Meme stocks immediately spring to mind but this is mainly a feature of US large cap growth stocks, think of the number of acronyms that have been created to describe the current attention on a narrow range of companies, currently known as the Mag7. This is an attention seeking strategy which lowers the cost of capital by increasing the valuation of a company. The purpose of Tesla’s numerous product announcements is not to sell more cars, BYD is vastly more successful than Tesla at that, but to gain attention for the shares, driving up the valuation.
The chart shows US valuations at various points in time, green being current and the historical highs and lows from 2020. Median valuations are relatively low, while a higher number of shares are at extreme high valuations. These highly valued shares are typically also amongst the biggest.
Distribution of individual underlying single stock PERs (US market)
Source: Longview Economic’s, Macrobond, Factset
Just like in the content creator world, success breeds success here. Gaining investor attention drives up the share price, increases liquidity and reduces the cost of capital. This drives further flow as these stocks are the bulk of passive investors’ portfolios. Those companies that have been successful at driving social media attention for their activities attract higher valuations than their wallflower peers for the same or less commercial success. This has led to a highly concentrated market with the dominant companies accounting for a disproportionate share of market capitalisation and the dispersion of valuations at an extreme.

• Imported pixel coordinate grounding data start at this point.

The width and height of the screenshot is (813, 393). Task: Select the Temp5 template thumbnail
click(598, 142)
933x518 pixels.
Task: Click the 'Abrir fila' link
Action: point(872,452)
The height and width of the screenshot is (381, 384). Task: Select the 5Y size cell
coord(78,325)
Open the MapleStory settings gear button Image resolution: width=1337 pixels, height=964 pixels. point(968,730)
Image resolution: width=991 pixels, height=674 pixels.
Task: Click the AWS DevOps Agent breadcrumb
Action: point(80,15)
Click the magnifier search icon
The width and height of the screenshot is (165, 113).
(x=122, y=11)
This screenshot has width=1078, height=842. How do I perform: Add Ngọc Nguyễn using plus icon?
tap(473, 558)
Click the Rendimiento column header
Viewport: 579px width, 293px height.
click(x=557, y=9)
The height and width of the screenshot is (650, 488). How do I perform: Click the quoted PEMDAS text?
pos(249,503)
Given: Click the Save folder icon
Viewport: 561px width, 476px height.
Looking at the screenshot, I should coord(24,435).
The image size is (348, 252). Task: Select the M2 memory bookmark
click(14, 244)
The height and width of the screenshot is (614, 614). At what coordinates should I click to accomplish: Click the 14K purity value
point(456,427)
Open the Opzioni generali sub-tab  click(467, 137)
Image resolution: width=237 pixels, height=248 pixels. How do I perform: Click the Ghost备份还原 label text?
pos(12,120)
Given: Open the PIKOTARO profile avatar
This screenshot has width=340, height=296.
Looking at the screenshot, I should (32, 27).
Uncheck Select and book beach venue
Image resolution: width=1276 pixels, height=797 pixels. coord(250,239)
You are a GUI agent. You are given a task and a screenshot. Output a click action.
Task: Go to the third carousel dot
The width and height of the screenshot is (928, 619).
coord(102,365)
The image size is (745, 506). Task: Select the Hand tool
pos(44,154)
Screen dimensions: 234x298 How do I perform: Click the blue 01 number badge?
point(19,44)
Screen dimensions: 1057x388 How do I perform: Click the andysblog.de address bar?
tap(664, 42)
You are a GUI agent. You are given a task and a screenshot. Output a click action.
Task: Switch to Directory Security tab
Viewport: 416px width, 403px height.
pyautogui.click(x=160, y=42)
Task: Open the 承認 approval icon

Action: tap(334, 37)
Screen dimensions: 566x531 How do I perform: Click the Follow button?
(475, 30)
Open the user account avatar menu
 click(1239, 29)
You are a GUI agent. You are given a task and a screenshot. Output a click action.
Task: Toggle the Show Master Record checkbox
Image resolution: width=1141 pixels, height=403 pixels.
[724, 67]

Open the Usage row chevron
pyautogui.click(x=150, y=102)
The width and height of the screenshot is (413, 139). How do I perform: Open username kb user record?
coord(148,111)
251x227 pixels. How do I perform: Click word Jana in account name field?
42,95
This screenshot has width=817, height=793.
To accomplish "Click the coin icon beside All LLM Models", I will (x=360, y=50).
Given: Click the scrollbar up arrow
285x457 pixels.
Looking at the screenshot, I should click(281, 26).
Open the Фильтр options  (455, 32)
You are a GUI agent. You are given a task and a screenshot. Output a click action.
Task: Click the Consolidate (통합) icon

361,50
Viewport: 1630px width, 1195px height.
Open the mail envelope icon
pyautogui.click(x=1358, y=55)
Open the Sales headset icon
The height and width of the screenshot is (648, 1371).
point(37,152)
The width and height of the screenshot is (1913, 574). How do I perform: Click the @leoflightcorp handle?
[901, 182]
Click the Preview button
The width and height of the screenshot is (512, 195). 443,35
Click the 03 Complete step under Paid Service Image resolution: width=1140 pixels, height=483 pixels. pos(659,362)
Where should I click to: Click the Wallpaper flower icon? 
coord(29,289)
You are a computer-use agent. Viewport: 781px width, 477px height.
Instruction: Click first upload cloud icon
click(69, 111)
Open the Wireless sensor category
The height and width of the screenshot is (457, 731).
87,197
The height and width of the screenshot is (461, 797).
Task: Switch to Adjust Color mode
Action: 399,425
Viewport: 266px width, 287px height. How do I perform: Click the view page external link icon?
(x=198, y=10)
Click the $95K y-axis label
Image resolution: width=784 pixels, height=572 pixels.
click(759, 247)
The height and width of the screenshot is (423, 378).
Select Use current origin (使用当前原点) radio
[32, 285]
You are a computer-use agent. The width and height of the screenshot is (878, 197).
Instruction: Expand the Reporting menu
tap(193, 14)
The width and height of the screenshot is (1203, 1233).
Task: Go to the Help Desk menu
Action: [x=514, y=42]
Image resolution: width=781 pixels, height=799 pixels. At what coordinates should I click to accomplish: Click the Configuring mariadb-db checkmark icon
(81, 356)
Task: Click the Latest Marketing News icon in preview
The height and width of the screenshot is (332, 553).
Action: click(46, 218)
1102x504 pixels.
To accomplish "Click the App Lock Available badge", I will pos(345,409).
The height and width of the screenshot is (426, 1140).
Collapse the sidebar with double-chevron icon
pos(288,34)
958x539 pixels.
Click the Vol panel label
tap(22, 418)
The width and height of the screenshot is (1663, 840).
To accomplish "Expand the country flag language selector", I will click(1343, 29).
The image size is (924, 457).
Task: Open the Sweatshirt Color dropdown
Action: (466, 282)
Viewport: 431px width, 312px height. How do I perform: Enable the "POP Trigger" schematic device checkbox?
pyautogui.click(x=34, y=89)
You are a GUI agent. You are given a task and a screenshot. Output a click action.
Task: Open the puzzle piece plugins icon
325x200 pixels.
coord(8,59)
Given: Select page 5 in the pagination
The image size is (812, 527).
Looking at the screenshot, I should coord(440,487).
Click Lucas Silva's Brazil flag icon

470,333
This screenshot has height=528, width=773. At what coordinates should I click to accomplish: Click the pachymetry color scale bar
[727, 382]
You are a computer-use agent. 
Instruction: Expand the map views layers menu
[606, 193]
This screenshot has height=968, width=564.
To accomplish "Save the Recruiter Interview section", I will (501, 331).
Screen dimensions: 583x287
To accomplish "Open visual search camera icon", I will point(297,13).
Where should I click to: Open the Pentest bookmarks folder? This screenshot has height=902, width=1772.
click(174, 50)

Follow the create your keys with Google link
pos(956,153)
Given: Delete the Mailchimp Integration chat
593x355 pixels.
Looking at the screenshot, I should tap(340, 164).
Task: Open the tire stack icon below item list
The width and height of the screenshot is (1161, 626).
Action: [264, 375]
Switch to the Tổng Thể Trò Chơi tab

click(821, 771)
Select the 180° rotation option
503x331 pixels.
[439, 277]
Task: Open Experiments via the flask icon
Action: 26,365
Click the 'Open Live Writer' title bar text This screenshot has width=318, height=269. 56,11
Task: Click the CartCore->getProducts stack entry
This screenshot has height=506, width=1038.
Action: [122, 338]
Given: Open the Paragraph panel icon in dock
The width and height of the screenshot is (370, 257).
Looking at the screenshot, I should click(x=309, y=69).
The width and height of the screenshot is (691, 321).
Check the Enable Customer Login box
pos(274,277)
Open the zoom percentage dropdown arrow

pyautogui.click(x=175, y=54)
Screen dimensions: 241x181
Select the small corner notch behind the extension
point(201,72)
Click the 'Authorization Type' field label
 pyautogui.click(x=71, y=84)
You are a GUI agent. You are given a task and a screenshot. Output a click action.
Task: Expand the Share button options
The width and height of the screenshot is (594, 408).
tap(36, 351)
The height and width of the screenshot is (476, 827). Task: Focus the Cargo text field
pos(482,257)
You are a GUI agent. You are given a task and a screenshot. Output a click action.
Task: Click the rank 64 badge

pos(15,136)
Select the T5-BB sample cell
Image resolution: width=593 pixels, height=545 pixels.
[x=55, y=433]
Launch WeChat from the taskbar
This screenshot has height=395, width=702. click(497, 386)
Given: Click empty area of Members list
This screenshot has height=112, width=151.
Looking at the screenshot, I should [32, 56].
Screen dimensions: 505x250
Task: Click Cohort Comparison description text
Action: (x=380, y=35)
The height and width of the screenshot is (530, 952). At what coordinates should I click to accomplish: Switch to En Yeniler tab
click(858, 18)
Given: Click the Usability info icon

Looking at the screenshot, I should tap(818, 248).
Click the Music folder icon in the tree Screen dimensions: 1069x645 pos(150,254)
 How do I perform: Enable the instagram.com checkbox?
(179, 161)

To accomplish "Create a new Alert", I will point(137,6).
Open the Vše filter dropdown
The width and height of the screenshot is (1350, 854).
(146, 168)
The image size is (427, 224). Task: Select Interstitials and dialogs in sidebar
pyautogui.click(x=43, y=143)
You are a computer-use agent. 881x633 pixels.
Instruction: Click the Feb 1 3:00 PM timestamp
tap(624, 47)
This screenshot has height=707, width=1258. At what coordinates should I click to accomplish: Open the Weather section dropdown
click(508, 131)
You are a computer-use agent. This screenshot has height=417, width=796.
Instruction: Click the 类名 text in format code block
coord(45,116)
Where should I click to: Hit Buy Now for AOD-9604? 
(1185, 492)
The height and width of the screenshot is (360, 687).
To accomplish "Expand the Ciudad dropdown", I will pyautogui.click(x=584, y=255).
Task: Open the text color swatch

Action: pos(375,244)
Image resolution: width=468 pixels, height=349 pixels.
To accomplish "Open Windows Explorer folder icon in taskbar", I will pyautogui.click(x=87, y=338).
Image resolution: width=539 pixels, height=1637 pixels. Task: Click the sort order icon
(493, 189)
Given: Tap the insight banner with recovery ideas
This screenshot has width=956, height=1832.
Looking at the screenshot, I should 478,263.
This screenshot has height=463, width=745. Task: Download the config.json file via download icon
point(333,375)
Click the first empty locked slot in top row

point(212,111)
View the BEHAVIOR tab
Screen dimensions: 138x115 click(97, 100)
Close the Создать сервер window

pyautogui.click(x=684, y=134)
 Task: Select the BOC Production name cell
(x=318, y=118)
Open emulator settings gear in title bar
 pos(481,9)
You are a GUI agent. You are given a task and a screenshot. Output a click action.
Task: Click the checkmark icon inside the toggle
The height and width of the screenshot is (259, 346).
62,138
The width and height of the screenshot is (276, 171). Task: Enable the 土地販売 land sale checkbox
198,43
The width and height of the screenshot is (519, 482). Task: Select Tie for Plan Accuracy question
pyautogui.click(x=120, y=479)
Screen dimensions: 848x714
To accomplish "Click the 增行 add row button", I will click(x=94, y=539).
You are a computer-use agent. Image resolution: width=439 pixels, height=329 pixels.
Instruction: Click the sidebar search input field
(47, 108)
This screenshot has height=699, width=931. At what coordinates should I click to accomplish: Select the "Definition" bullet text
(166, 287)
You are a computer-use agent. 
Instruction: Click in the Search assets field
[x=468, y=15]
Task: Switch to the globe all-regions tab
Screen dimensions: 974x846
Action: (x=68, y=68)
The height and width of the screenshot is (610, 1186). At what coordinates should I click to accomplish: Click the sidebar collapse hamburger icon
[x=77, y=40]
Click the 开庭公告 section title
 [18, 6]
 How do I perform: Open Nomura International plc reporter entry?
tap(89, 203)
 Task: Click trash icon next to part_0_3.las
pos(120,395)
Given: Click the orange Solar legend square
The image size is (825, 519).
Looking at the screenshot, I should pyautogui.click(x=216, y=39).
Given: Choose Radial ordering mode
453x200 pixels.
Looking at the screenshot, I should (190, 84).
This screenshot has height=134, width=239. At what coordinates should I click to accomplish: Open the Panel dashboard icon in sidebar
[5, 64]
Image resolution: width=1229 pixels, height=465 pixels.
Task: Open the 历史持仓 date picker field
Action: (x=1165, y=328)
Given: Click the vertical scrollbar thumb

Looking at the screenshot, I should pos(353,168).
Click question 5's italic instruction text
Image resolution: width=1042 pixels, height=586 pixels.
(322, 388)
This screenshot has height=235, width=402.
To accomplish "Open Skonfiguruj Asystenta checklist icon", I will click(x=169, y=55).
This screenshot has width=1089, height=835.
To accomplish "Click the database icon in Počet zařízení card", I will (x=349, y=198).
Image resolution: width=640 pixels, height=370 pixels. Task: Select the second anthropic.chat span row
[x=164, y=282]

It is this feature, the powerful need to drive attention, that has led to the concentration of the market into the largest US stocks and the total lack of interest elsewhere. At the same time this enables those same companies to acquire the neglected parts of the stock market relatively cheaply. This is how the large tech companies are able to cheaply acquire any potential competition cheaply. In the UK there are 19 ongoing takeovers for listed stocks on the FTSE 100 and FTSE 250 index, those with the lowest cost of capital are able to acquire the areas where attention is low. This seems to be the future of the financial markets, even more valuation dispersion and concentration.
We have always considered a three-pronged approach to stock selection, data (fundamentals), narrative and affirmation (momentum). The realisation of the importance of attention in the current market suggests an emphasis on a supportive and attention grabbing narrative should rank higher than the fundamentals.
Our role is not to judge but to understand and profit from these themes, we are pragmatic and seek to make money for our clients, whatever the market regime. Our momentum-based strategy should benefit from this approach. At the same time, the fact that we run a broadly equal weighted and highly diversified portfolio mitigates against a rapid change in the narrative about any particular stock.
Human nature is unlikely to change, so our social media attention driven stock market is set to stay. We would suggest that this will lead to continued concentration of the market in the stocks with the best stories. This regime may change again at some point but until it does traditional active investors must adapt or become irrelevant.